The character of Don Juan, on whom Mozart's Don Giovanni is based, was introduced to the world in El Burlador de Sevilla (1630), a play by Spanish monk and playwright Tirso de Molina. There was nothing particularly special about Molina's play; it was a cautionary tale about the dangers of atheism. It was well-written, but was never considered important during Molina's lifetime. The character of Don Juan, however, was to fascinate Europe for centuries, appearing in thousands of plays, stories, epic poems, operas, ballets, and philosophical treatises under various aliases-among them Don Juan, Don John, and Don Giovanni.

Artists inspired by the Don Juan theme have included Molière, Goldoni, Corneille, E.T.A Hoffman, Pushkin, George Bernard Shaw, Mozart, Gluck, and Richard Strauss. Every version of the story introduces new characters, episodes, and subtexts-and in each new incarnation the Don's personality and motivation change. A detailed history of Don Juan's evolution throughout the ages would read like a philosophical, religious, and artistic history of Europe.

Between the first performance of El Burlador de Sevilla and the premiere of Mozart's Don Giovanni, the Don Juan story had already undergone several transformations. Tirso de Molina's Don Juan was a baroque hero, rebellious and excessive, impulsive, driven by the desire for action. As Don Juan's story spread to other countries, he lost some of these characteristics. In Italy the story was embraced by the Commedia dell'arte, a type of improvised street theater featuring masks, physical comedy, and lots of dirty jokes. Commedia dell'arte troupes celebrated the Don's sexual prowess, made his valet into an Italian trickster, and added new commedia-style characters and gags. The Italian Don Juan became an unbelievably selfish man, controlled by his monstrous appetites and relentless in the pursuit of sexual pleasures.
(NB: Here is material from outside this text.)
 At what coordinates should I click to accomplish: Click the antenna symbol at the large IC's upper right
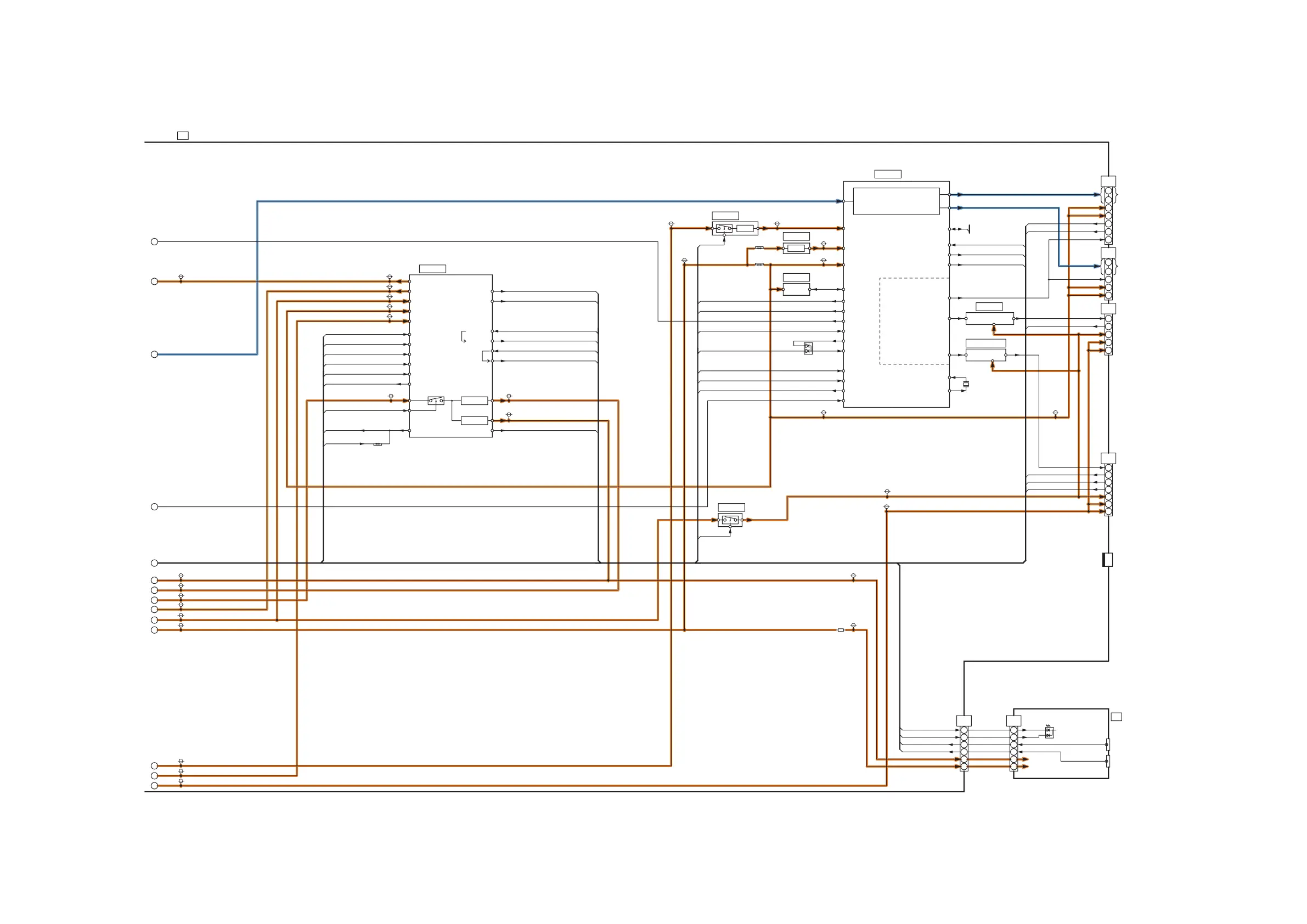(x=968, y=229)
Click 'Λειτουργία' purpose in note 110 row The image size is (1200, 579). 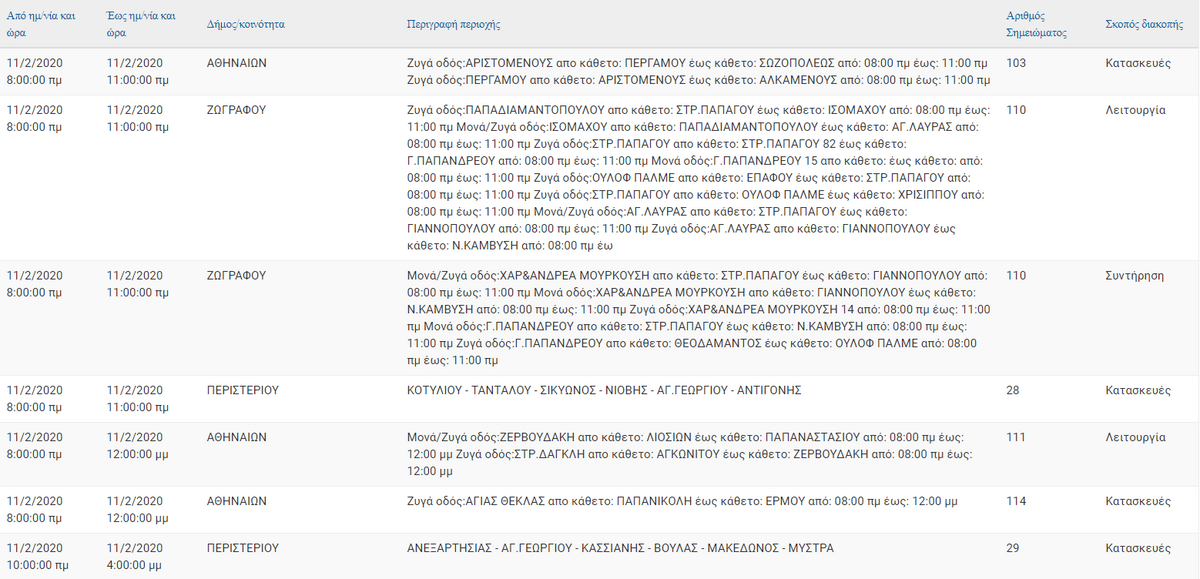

It was probably the Italian Don Juan that Molière used as a model for his brilliant (though convoluted) version of the story, Don Juan, ou le festin de pierre (1665). Molière's subversive play, written during Louis XIV's reign, portrays Don Juan as an inactive noble who has been spoiled by his lavish lifestyle. Lazy, obsessed with beauty, and valuing nothing but his own pleasure, Don Juan would have been right at home in the King Louis' court. He has reasoned God out of his life, and mocks any religious sentiment. His obsession with women stems from his social position and life philosophy.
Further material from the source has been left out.